Vermont became the first state to require data brokers to register with the government, with enforcement beginning in 2019. This year, Hawaii, New York, Rhode Island, and Washington are considering bills that would require data brokers to register and provide information to consumers on how to opt out of the collection of information.

Tax on Data Sharing

California Governor Gavin Newsom has proposed a “data dividend” that would allow consumers to profit off the sale of their personal information, although he has yet to offer a concrete proposal. A proposed bill in New York (NY AB 9112) would levy a five percent tax on businesses that “derive income from the data individuals of this state share with corporations.”

Facial Recognition, Biometrics, and Genetic Information

Growing concerns about the ability to detect consumers through facial recognition technology has led to a flurry of bills. Many of these relate to the ability of law enforcement to use facial recognition technology, an issue we analyzed in detail last month, but bills in Arizona, Maryland, South Dakota, and Washington, among others, would limit or prohibit businesses from using the technology without consumer consent.

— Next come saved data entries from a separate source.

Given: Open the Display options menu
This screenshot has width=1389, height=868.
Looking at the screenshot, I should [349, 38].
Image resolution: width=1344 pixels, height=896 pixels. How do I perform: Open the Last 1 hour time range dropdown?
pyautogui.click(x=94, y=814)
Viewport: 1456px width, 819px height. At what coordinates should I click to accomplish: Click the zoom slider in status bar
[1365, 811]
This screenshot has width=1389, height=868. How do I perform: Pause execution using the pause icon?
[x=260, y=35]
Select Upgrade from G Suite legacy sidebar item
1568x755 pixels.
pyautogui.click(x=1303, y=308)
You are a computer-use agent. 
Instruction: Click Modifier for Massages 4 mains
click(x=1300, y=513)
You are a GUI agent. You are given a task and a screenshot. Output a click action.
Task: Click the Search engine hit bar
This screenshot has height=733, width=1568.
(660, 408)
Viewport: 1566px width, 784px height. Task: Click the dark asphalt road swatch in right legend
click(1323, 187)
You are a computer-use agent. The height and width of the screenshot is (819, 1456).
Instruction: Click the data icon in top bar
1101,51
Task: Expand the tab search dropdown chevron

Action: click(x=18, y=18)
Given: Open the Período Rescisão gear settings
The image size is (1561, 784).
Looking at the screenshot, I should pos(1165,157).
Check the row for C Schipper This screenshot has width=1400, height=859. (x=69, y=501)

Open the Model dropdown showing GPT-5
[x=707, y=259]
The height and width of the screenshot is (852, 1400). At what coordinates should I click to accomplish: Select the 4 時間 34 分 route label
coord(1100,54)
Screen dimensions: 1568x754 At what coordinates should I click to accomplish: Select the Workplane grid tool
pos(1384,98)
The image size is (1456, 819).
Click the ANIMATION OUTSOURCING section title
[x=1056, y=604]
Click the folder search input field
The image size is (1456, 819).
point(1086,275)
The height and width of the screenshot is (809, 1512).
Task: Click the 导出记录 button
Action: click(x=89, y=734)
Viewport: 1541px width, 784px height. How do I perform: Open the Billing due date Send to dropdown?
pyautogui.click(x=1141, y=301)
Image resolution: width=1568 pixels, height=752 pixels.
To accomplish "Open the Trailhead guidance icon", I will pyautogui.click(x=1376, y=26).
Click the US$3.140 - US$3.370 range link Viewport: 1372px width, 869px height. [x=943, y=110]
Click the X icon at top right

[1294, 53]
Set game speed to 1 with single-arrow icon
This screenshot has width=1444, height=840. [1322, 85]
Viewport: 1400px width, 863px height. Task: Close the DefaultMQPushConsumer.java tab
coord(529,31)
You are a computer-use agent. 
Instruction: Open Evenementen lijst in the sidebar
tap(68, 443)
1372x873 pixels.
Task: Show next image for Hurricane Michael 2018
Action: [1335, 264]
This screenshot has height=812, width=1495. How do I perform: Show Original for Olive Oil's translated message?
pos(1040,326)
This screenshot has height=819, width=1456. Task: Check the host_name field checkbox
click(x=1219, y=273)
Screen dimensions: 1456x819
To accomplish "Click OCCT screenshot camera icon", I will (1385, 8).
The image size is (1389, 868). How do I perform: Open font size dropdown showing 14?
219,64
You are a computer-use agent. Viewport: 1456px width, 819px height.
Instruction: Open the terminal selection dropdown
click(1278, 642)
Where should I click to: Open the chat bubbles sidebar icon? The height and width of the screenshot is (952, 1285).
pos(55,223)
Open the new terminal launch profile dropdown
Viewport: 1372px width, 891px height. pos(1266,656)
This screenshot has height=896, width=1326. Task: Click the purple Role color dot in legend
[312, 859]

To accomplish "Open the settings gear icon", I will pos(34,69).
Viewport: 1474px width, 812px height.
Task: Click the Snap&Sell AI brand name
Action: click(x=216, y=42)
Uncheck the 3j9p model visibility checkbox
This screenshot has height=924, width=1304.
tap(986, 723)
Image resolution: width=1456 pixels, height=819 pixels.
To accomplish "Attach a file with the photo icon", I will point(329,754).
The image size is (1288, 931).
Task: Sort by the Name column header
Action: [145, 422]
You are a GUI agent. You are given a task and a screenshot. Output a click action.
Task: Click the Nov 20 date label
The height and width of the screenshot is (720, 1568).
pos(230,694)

Biometric information, which includes unique human body or characteristic identifiers, has been added to the definition of protected personal information in many new proposed privacy bills. Illinois has already passed a landmark Biometric Privacy Law and many other states could follow. Finally, lawmakers in Florida, Illinois, and Tennessee are debating bills that would protect genetic information collected by certain “direct-to-consumer” genetic testing companies. 

Location Tracking

Many applications on ubiquitous smartphones use location tracking to provide navigation information or direct us to the closest coffee shop. The downside to these beneficial features is that this geo-location data could allow consumer locations to be identified. Bills in California, Hawaii, Illinois, Maryland, New Hampshire, New Jersey, and New York would prohibit cell phone providers and app developers from sharing location tracking information with third parties without first obtaining consent.

Other Potential Privacy Issues

The popularity of connected devices that range from everything from personal assistants to thermostats, known broadly as internet of things (IoT), has created convenience in many homes. However, security concerns have led many state lawmakers (e.g., Kentucky) to introduce legislation that would require such devices to implement security measures that meet industry standards. Other legislation would limit when a microphone for voice recognition can be turned on (e.g., Illinois).

Concerns about how algorithms are used have led some states (e.g., New Jersey) to prohibit the use of algorithms to make certain decisions in credit, insurance coverage, and health care. As children use more technology, lawmakers have sought to protect them from targeted advertising and obscene content. Cybersecurity has continued to be a pressing issue, with some proposed bills giving an affirmative defense for businesses that comply with cybersecurity standards, with some states proposing the creation of a task force to study the issue.